Former Fleetwood Mac road manager Dennis Keane believes the group was some sort of cult. "That is what they do: They get you in and they strip you of your identity, of your money," Keane remembered. "The reason I say that is because, Peter Green was a prime man who's making millions – and he did give off this religious look."

Green was actually joined in this misadventure by second guitarist and songwriter Danny Kirwan, a member from 1968–72. "Both of them took acid," manager Clifford Davis said. "Both of them, as of that day, became seriously mentally ill."

Fleetwood admits, however, that "Peter was already set to leave Fleetwood Mac, pretty much. But, my God, this was like the final nail in the coffin." Fleetwood Mac would be changed forever. "For me," McVie confirmed, "that was the fork in the road."

Their tour continued forward following the incident in Munich, but all concerned could see what lay further ahead for Fleetwood Mac. Still, like so much surrounding Green's departure, a debate continues on whether this incident was the catalyst or merely a coincidence of timing.

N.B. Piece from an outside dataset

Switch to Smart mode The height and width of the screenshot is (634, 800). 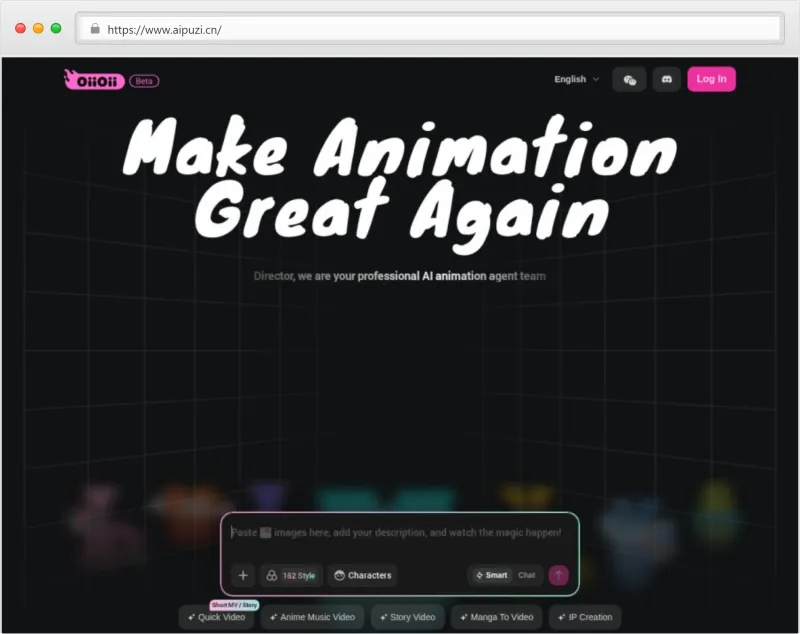tap(491, 575)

"Pete and I were sitting together on the bus, and he said 'I've been meaning to chat with you," Davis recalled. "He said, 'I wanna leave the band.' I said have you told the band yet, he said no and I said, 'Well, I suggest that you do'. So he went up to the front and told the band that's what he wanted to do." McVie says he never tried to change Green's mind about leaving. "I just remember going, 'Oh shit!'" McVie said.

Management approached Jeremy Spencer to see if he could persuade Green to stay with Fleetwood Mac, but ultimately Spencer felt it wasn't his place to step in if Green had made up his mind. Peter Green finished out the tour and, by the end of May 1970, he was gone.